-- start --
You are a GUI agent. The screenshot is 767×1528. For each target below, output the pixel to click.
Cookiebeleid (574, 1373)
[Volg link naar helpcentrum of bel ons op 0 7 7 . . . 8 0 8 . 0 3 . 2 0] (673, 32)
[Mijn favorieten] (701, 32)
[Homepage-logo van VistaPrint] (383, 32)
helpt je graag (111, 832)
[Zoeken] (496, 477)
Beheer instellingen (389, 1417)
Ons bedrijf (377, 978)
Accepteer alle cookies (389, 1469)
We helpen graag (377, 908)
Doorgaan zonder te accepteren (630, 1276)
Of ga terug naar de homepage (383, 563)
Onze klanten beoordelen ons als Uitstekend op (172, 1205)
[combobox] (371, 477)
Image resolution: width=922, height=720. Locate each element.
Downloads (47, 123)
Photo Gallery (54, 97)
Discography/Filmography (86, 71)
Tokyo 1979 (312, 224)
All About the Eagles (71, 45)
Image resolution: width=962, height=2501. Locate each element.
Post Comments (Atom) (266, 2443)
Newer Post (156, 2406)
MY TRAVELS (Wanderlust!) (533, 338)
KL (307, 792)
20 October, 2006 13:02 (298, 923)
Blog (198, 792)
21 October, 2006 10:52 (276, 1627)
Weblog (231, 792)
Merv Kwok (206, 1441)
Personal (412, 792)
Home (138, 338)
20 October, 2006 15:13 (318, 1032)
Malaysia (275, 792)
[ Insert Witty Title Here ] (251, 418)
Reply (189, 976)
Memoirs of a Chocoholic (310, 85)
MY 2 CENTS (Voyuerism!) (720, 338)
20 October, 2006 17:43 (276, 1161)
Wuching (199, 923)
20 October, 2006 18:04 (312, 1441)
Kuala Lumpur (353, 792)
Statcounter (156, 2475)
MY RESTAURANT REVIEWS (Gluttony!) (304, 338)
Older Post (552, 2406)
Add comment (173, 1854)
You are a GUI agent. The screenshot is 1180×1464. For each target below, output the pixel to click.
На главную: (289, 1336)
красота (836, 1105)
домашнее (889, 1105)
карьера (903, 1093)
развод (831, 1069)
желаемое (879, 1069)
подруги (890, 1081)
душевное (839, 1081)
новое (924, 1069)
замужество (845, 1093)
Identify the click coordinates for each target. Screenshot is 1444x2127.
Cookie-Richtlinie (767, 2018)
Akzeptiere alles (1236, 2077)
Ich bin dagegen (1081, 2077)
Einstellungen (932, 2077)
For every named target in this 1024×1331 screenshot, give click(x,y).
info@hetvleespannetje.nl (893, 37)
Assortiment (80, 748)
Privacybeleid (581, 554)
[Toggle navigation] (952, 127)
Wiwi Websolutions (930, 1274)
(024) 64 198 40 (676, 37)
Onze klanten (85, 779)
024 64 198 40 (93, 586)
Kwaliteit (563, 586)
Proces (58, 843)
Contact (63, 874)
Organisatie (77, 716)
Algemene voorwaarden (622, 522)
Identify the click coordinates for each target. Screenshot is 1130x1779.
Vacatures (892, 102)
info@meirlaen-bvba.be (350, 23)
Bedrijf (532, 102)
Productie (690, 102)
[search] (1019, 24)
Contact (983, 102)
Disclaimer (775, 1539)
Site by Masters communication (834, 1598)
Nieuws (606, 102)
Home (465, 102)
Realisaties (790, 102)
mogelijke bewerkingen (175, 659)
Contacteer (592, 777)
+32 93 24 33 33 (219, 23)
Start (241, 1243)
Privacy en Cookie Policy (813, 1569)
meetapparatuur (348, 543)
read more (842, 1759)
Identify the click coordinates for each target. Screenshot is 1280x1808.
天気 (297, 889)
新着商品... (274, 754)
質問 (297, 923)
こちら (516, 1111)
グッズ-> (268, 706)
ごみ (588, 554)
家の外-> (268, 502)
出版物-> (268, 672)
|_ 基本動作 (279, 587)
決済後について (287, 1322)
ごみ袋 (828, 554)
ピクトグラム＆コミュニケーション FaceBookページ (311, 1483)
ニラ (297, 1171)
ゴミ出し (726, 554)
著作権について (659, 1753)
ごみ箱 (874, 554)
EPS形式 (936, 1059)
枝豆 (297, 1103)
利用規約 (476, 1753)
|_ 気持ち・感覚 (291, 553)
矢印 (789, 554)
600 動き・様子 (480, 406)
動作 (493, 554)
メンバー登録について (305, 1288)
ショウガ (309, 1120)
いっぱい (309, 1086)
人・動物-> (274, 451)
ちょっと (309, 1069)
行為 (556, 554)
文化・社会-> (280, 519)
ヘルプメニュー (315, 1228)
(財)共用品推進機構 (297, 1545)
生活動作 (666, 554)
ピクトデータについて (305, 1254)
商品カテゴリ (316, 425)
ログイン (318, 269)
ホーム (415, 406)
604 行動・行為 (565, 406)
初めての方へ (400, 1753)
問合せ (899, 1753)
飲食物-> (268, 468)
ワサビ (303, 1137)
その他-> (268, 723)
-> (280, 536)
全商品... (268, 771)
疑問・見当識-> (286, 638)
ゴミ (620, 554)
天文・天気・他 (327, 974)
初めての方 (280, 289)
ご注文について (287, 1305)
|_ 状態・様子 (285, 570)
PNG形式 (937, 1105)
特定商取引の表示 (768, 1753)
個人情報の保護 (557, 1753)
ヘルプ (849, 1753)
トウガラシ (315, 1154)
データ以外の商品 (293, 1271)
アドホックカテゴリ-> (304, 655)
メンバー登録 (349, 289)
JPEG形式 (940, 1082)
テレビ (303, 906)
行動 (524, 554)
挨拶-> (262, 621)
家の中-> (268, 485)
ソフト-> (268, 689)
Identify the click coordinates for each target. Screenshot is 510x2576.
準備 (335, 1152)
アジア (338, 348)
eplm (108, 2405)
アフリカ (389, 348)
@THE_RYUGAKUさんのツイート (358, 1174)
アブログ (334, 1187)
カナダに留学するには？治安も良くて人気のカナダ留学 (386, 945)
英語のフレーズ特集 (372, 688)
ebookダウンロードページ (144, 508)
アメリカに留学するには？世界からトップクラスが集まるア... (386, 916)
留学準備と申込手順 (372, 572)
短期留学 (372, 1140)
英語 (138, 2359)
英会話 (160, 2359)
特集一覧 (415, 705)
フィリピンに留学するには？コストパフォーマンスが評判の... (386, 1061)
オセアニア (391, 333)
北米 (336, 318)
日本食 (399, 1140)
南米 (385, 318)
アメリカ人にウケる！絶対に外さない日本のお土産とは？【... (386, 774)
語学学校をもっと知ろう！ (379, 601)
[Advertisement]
-- end --
_Do this_.
Write out every line of the listing above as a numbered list, skipping any blank lines.

_Answer for this exercise_.
1. You are a GUI agent. The screenshot is 767×1528. For each target below, output the pixel to click.
2. Cookiebeleid (574, 1373)
3. [Volg link naar helpcentrum of bel ons op 0 7 7 . . . 8 0 8 . 0 3 . 2 0] (673, 32)
4. [Mijn favorieten] (701, 32)
5. [Homepage-logo van VistaPrint] (383, 32)
6. helpt je graag (111, 832)
7. [Zoeken] (496, 477)
8. Beheer instellingen (389, 1417)
9. Ons bedrijf (377, 978)
10. Accepteer alle cookies (389, 1469)
11. We helpen graag (377, 908)
12. Doorgaan zonder te accepteren (630, 1276)
13. Of ga terug naar de homepage (383, 563)
14. Onze klanten beoordelen ons als Uitstekend op (172, 1205)
15. [combobox] (371, 477)
16. Image resolution: width=922, height=720. Locate each element.
17. Downloads (47, 123)
18. Photo Gallery (54, 97)
19. Discography/Filmography (86, 71)
20. Tokyo 1979 (312, 224)
21. All About the Eagles (71, 45)
22. Image resolution: width=962, height=2501. Locate each element.
23. Post Comments (Atom) (266, 2443)
24. Newer Post (156, 2406)
25. MY TRAVELS (Wanderlust!) (533, 338)
26. KL (307, 792)
27. 20 October, 2006 13:02 (298, 923)
28. Blog (198, 792)
29. 21 October, 2006 10:52 (276, 1627)
30. Weblog (231, 792)
31. Merv Kwok (206, 1441)
32. Personal (412, 792)
33. Home (138, 338)
34. 20 October, 2006 15:13 (318, 1032)
35. Malaysia (275, 792)
36. [ Insert Witty Title Here ] (251, 418)
37. Reply (189, 976)
38. Memoirs of a Chocoholic (310, 85)
39. MY 2 CENTS (Voyuerism!) (720, 338)
40. 20 October, 2006 17:43 (276, 1161)
41. Wuching (199, 923)
42. 20 October, 2006 18:04 (312, 1441)
43. Kuala Lumpur (353, 792)
44. Statcounter (156, 2475)
45. MY RESTAURANT REVIEWS (Gluttony!) (304, 338)
46. Older Post (552, 2406)
47. Add comment (173, 1854)
48. You are a GUI agent. The screenshot is 1180×1464. For each target below, output the pixel to click.
49. На главную: (289, 1336)
50. красота (836, 1105)
51. домашнее (889, 1105)
52. карьера (903, 1093)
53. развод (831, 1069)
54. желаемое (879, 1069)
55. подруги (890, 1081)
56. душевное (839, 1081)
57. новое (924, 1069)
58. замужество (845, 1093)
59. Identify the click coordinates for each target. Screenshot is 1444x2127.
60. Cookie-Richtlinie (767, 2018)
61. Akzeptiere alles (1236, 2077)
62. Ich bin dagegen (1081, 2077)
63. Einstellungen (932, 2077)
64. For every named target in this 1024×1331 screenshot, give click(x,y).
65. info@hetvleespannetje.nl (893, 37)
66. Assortiment (80, 748)
67. Privacybeleid (581, 554)
68. [Toggle navigation] (952, 127)
69. Wiwi Websolutions (930, 1274)
70. (024) 64 198 40 (676, 37)
71. Onze klanten (85, 779)
72. 024 64 198 40 (93, 586)
73. Kwaliteit (563, 586)
74. Proces (58, 843)
75. Contact (63, 874)
76. Organisatie (77, 716)
77. Algemene voorwaarden (622, 522)
78. Identify the click coordinates for each target. Screenshot is 1130x1779.
79. Vacatures (892, 102)
80. info@meirlaen-bvba.be (350, 23)
81. Bedrijf (532, 102)
82. Productie (690, 102)
83. [search] (1019, 24)
84. Contact (983, 102)
85. Disclaimer (775, 1539)
86. Site by Masters communication (834, 1598)
87. Nieuws (606, 102)
88. Home (465, 102)
89. Realisaties (790, 102)
90. mogelijke bewerkingen (175, 659)
91. Contacteer (592, 777)
92. +32 93 24 33 33 (219, 23)
93. Start (241, 1243)
94. Privacy en Cookie Policy (813, 1569)
95. meetapparatuur (348, 543)
96. read more (842, 1759)
97. Identify the click coordinates for each target. Screenshot is 1280x1808.
98. 天気 (297, 889)
99. 新着商品... (274, 754)
100. 質問 (297, 923)
101. こちら (516, 1111)
102. グッズ-> (268, 706)
103. ごみ (588, 554)
104. 家の外-> (268, 502)
105. 出版物-> (268, 672)
106. |_ 基本動作 (279, 587)
107. 決済後について (287, 1322)
108. ごみ袋 (828, 554)
109. ピクトグラム＆コミュニケーション FaceBookページ (311, 1483)
110. ニラ (297, 1171)
111. ゴミ出し (726, 554)
112. 著作権について (659, 1753)
113. ごみ箱 (874, 554)
114. EPS形式 (936, 1059)
115. 枝豆 (297, 1103)
116. 利用規約 (476, 1753)
117. |_ 気持ち・感覚 (291, 553)
118. 矢印 (789, 554)
119. 600 動き・様子 (480, 406)
120. 動作 (493, 554)
121. メンバー登録について (305, 1288)
122. ショウガ (309, 1120)
123. いっぱい (309, 1086)
124. 人・動物-> (274, 451)
125. ちょっと (309, 1069)
126. 行為 (556, 554)
127. 文化・社会-> (280, 519)
128. ヘルプメニュー (315, 1228)
129. (財)共用品推進機構 (297, 1545)
130. 生活動作 (666, 554)
131. ピクトデータについて (305, 1254)
132. 商品カテゴリ (316, 425)
133. ログイン (318, 269)
134. ホーム (415, 406)
135. 604 行動・行為 (565, 406)
136. 初めての方へ (400, 1753)
137. 問合せ (899, 1753)
138. 飲食物-> (268, 468)
139. ワサビ (303, 1137)
140. その他-> (268, 723)
141. -> (280, 536)
142. 全商品... (268, 771)
143. 疑問・見当識-> (286, 638)
144. ゴミ (620, 554)
145. 天文・天気・他 (327, 974)
146. 初めての方 (280, 289)
147. ご注文について (287, 1305)
148. |_ 状態・様子 (285, 570)
149. PNG形式 (937, 1105)
150. 特定商取引の表示 (768, 1753)
151. 個人情報の保護 (557, 1753)
152. ヘルプ (849, 1753)
153. トウガラシ (315, 1154)
154. データ以外の商品 (293, 1271)
155. アドホックカテゴリ-> (304, 655)
156. メンバー登録 (349, 289)
157. JPEG形式 (940, 1082)
158. テレビ (303, 906)
159. 行動 (524, 554)
160. 挨拶-> (262, 621)
161. 家の中-> (268, 485)
162. ソフト-> (268, 689)
163. Identify the click coordinates for each target. Screenshot is 510x2576.
164. 準備 (335, 1152)
165. アジア (338, 348)
166. eplm (108, 2405)
167. アフリカ (389, 348)
168. @THE_RYUGAKUさんのツイート (358, 1174)
169. アブログ (334, 1187)
170. カナダに留学するには？治安も良くて人気のカナダ留学 (386, 945)
171. 英語のフレーズ特集 (372, 688)
172. ebookダウンロードページ (144, 508)
173. アメリカに留学するには？世界からトップクラスが集まるア... (386, 916)
174. 留学準備と申込手順 (372, 572)
175. 短期留学 (372, 1140)
176. 英語 (138, 2359)
177. 英会話 (160, 2359)
178. 特集一覧 (415, 705)
179. フィリピンに留学するには？コストパフォーマンスが評判の... (386, 1061)
180. オセアニア (391, 333)
181. 北米 (336, 318)
182. 日本食 (399, 1140)
183. 南米 (385, 318)
184. アメリカ人にウケる！絶対に外さない日本のお土産とは？【... (386, 774)
185. 語学学校をもっと知ろう！ (379, 601)
186. [Advertisement]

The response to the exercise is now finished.